As her anger flared, Yorda grabbed the edge of the book and pulled. In her hands, the skull began to move. She had the curious sensation that its empty sockets were looking, no, glaring at her, their sightless gaze boring a hole into her.

Before she could react, the skull leapt from her hands like a living thing, dancing up into the air. She heard a low moan, filled with rage and resentment.

“Father!” she called out, screaming. The skull sped toward her.

Yorda scrambled to dodge out of the way. She caught the skull with the back of one hand, dashing it against the bars of the cage. It bounced, falling onto the floor before shooting back up into the air. In midair it turned, facing Yorda to come at her again, howling like a wounded animal.

She watched as the jaws opened, spitting the book out onto the floor like a carnivore spits out tattered skin and cartilage from a kill. The discarded book fell with a whoosh of dust onto the tattered robe.

“Father, stop! It’s me! Your daughter!”

The skull flew at her. Yorda dodged to the side, but not quickly enough-teeth bit into her right shoulder, gnawing at her skin like a starving animal. She knocked it away again and again, but it kept attacking, lunging erratically like a rabid dog. Yorda ran in circles around the inside of the cage, sobbing with fear and sadness, horror and pity.

Then she remembered the book. If it truly was as powerful as Ozuma had said, perhaps it could break her mother’s enchantment.

But first she had to reach it, and the skull wouldn’t give her the chance. The moment she took her eyes off the skull, it would come for her, dancing, teeth chattering. After several attempts, she realized what the skull was aiming for. It wanted her neck-to chew through her veins and bathe in her blood.

She lunged for the book, and the skull swooped down and bit her hand. Blinded by the pain, Yorda flung the skull against the bars. This is my father no longer-it’s nothing but a monster! She wondered if she had made it this far only to die with this twisted abomination gnawing at her neck.

“Somebody, help!” she shouted, her voice echoing in the empty tower. She ran, and the skull continued its dogged pursuit.

The next time it came at her, she blocked it inches from her neck and it bit down into the flesh of her palm. Reflexively, she swung her hand, and the skull ricocheted off the bars of the cage, spinning in the air and howling with its teeth bared like a hungry animal. The cry pierced to her bones.

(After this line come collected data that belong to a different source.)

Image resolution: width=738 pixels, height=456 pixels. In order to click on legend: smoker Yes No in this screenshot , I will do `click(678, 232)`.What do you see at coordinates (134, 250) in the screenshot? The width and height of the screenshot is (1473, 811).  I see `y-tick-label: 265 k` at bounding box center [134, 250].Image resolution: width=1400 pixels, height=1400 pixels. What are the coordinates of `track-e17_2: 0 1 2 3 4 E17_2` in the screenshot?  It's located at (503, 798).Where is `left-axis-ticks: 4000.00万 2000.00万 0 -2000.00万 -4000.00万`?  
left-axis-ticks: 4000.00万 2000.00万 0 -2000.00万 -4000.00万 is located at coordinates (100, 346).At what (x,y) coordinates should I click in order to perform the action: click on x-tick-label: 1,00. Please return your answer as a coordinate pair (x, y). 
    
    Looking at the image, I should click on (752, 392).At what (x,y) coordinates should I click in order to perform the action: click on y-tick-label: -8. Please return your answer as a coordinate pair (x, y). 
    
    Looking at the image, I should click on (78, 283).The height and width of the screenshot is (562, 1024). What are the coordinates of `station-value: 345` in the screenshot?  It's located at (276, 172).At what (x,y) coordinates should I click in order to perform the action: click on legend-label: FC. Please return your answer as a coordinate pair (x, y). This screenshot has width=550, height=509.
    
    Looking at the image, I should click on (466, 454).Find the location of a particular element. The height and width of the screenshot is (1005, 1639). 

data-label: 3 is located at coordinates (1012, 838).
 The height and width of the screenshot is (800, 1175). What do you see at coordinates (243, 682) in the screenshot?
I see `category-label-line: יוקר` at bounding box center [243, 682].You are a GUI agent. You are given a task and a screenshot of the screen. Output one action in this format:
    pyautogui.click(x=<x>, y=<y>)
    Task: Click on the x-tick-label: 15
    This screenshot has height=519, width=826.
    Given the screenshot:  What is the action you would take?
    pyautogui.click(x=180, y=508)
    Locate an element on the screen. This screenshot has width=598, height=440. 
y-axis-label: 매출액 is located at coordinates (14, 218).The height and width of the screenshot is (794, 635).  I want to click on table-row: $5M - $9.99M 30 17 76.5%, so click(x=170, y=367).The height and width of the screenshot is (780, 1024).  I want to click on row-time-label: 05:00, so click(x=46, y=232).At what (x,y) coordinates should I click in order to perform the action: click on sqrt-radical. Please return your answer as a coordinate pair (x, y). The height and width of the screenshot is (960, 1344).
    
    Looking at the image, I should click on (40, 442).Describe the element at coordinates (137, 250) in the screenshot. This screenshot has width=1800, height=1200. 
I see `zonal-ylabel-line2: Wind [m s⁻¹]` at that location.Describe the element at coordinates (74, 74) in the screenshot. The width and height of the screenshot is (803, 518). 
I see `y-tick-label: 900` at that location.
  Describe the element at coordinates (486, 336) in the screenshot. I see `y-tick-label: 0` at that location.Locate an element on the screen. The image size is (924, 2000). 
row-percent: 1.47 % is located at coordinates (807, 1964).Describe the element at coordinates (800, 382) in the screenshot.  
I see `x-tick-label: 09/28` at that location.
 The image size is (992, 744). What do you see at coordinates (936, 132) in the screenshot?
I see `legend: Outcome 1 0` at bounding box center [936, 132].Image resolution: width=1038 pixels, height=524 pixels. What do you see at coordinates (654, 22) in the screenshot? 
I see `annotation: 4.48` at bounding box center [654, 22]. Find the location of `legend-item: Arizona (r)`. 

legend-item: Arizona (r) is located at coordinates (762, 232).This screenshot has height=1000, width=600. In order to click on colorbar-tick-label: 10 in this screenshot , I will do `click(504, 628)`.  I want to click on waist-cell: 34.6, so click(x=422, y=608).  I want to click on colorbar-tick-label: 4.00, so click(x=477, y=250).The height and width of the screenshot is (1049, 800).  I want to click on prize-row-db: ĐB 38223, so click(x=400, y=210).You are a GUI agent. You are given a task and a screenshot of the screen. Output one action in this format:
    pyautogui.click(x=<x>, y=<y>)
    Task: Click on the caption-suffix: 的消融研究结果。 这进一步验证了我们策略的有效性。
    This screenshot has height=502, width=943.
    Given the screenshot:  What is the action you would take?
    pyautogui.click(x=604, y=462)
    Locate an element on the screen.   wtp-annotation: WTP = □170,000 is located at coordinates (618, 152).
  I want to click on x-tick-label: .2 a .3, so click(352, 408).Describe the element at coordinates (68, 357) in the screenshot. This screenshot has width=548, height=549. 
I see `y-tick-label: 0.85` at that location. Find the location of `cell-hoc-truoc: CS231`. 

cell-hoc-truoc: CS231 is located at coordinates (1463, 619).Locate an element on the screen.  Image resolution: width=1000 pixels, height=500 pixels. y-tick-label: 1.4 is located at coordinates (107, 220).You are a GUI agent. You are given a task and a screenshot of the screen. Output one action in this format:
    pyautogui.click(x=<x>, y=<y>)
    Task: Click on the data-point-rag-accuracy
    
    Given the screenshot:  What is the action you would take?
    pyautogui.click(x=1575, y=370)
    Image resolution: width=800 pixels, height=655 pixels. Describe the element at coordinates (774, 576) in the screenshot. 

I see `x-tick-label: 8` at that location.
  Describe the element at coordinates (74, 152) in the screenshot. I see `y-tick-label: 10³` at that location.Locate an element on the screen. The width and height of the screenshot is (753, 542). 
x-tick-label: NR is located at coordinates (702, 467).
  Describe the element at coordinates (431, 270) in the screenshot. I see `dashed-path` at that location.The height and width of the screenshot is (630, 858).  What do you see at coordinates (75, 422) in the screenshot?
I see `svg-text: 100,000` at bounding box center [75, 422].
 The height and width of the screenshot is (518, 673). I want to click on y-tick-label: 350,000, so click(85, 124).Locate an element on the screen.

At that moment, the silver chain around her neck broke with an audible snap, as though it had a will of its own. Her father’s signet ring fell down her chest, past her waist, and down her leg, before rolling out onto the ground where it glimmered in the dust.

Yorda bent down quickly, scooping up the ring. Blood gushed from the wound in her wrist, splattering her white dress.

The skull was coming directly at her. Reflexively, she thrust out the hand holding the ring, trying to knock it away. A clear light shone from the ring, disorienting the skull, and it brushed past her head and fell behind her. She turned to see its empty sockets glaring at her, and its long, sharp teeth chattering.

The jaws opened, making a sound like howling laughter as it flew toward her. Yorda focused her mind, forcing all her attention on the skull, her eyes spear points. Time seemed to slow. Aiming for the gap between the teeth, she flung the ring with all her strength. The ring flew through the air, directly into the mouth of the skull as it sped toward her throat.

Time stopped. Her father’s skull screamed.

The light of the ring blazed from the skull’s eye sockets, from its nose, and from its mouth, growing more brilliant, until it seemed to shine through the bone itself. The skull howled a final, bitter howl of rage and pain. Yorda clapped her hands over her ears, knowing that if she listened to it, her heart would break.

The skull exploded. Fragments ricocheted around the cage, trailing particles of golden light, before becoming a rain of sparks that trickled down to the floor, glimmering as they fell.

Quiet returned to the tower. Yorda felt her body sway, and she clutched the bars of the cage. The strength left her legs. At her feet, her father’s remains lay wrapped in his tunic, still once more. Atop the tunic lay the Book of Light. Yorda moved in slow half steps toward the book. She leaned over, bent her knees, and finally reached out her hand.